AllocCheck operates on functions, attempting to determine statically whether a function may allocate memory, and if so, where that allocation appears. This is different from measuring allocations using, e.g., @time or @allocated, which measures the allocations that actually happened during the execution of a function.

Getting started

The primary entry point to check allocations is the macro @check_allocs which is used to annotate a function definition that you'd like to enforce allocation checks for:

julia> using AllocCheck

julia> @check_allocs multiply(x, y) = x * y
multiply (generic function with 1 method)

julia> multiply(1.5, 2.5) # call automatically checked for allocations

julia> multiply(rand(3, 3), rand(3, 3)) # result matrix requires an allocation
ERROR: @check_allocs function encountered 1 errors (1 allocations / 0 dynamic dispatches).

The multiply(::Float64, ::Float64) call happened without error, indicating that the function was proven not to allocate. On the other hand, the multiply(::Matrix{Float64}, ::Matrix{Float64}) call raised an AllocCheckFailure due to one internal allocation.
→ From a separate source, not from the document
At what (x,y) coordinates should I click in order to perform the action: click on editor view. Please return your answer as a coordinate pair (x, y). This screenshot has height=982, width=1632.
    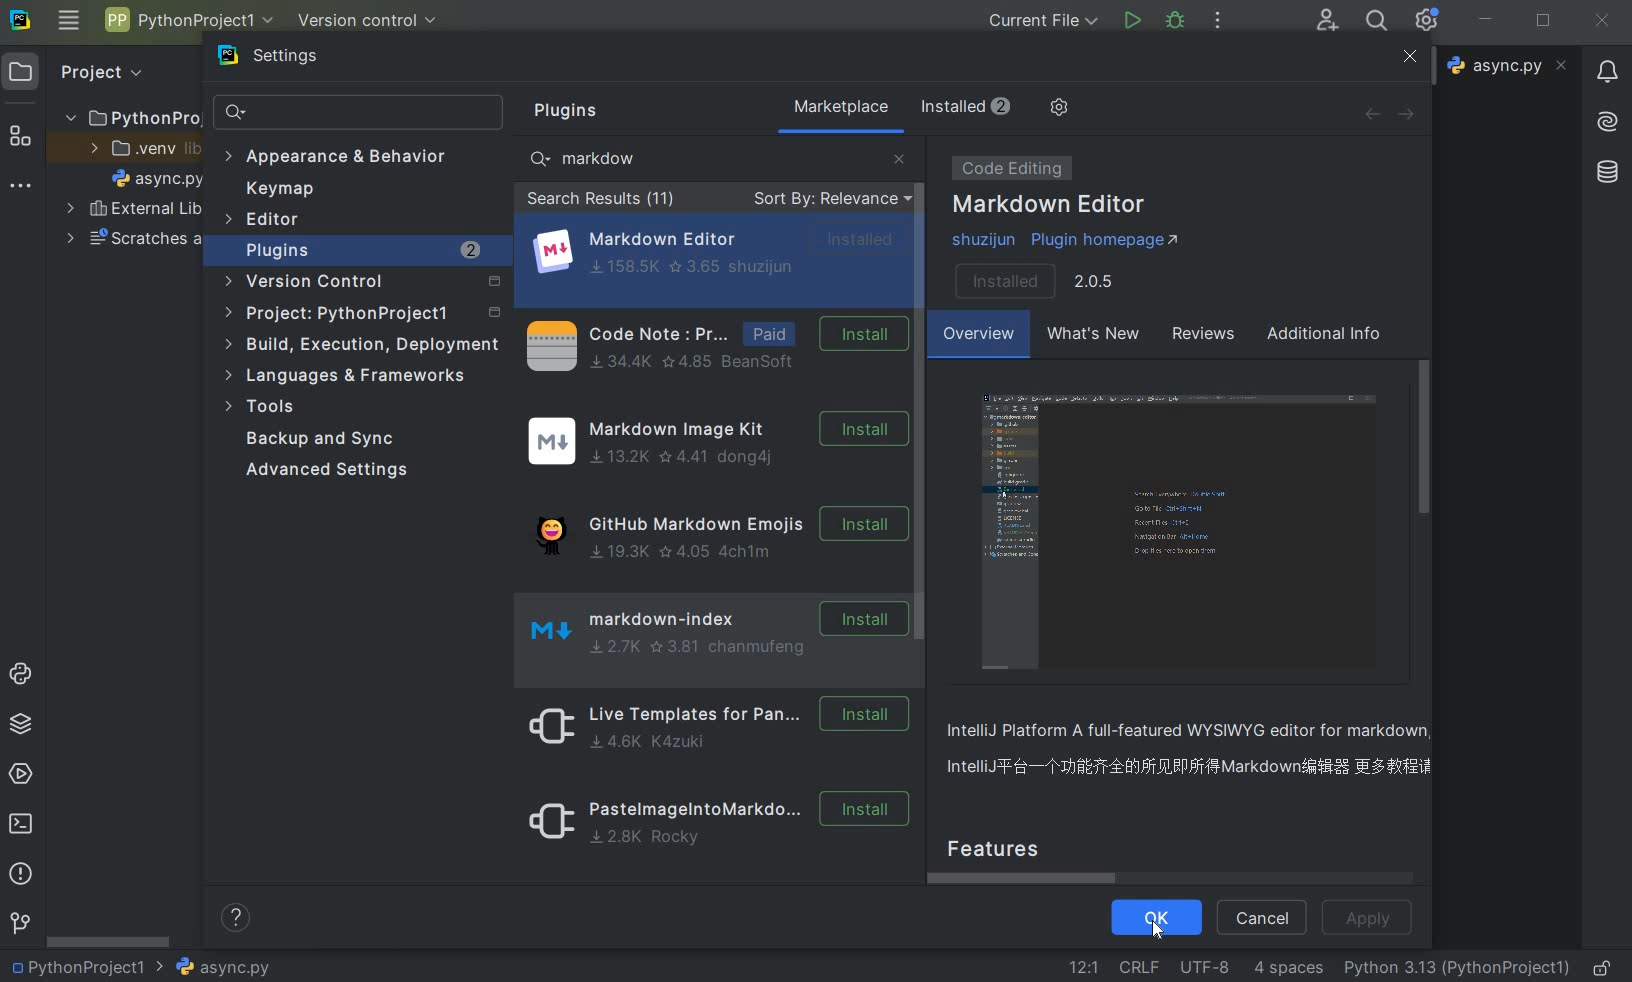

The errors field can be used to inspect the individual errors:

julia> try
           multiply(rand(3, 3), rand(3, 3))
       catch err
Allocation of Matrix{Float64} in ./boot.jl:477
  | Array{T,2}(::UndefInitializer, m::Int, n::Int) where {T} =

 [1] Array
   @ ./boot.jl:477 [inlined]
 [2] Array
   @ ./boot.jl:485 [inlined]
 [3] similar
   @ ./array.jl:418 [inlined]
 [4] *(A::Matrix{Float64}, B::Matrix{Float64})
   @ LinearAlgebra ~/.julia/juliaup/julia-1.10.0-rc1+0.x64.linux.gnu/share/julia/stdlib/v1.10/LinearAlgebra/src/matmul.jl:113
 [5] var"##multiply#235"(x::Matrix{Float64}, y::Matrix{Float64})
   @ Main ./REPL[13]:1

Functions that throw exceptions

Some functions that we do not expect may allocate memory, like sin, actually may:

julia> @allocated try

The reason for this is that sin needs to allocate if it throws an error.

By default, @check_allocs ignores all such allocations and assumes that no exceptions are thrown. If you care about detecting these allocations anyway, you can use ignore_throw=false:

julia> @check_allocs mysin1(x) = sin(x)

julia> @check_allocs ignore_throw = false mysin2(x) = sin(x)

julia> mysin1(1.5)

julia> mysin2(1.5)
ERROR: @check_allocs function encountered 2 errors (1 allocations / 1 dynamic dispatches).


Every call into a @check_allocs function behaves like a dynamic dispatch. This means that it can trigger compilation dynamically (involving lots of allocation), and even when the function has already been compiled, a small amount of allocation is still expected on the function entry.

For most applications, the solution is to use @check_allocs to wrap your top-level entry point or your main application loop, in which case those allocations are only incurred once. @check_allocs will guarantee that no dynamic compilation or allocation occurs once your function has started running.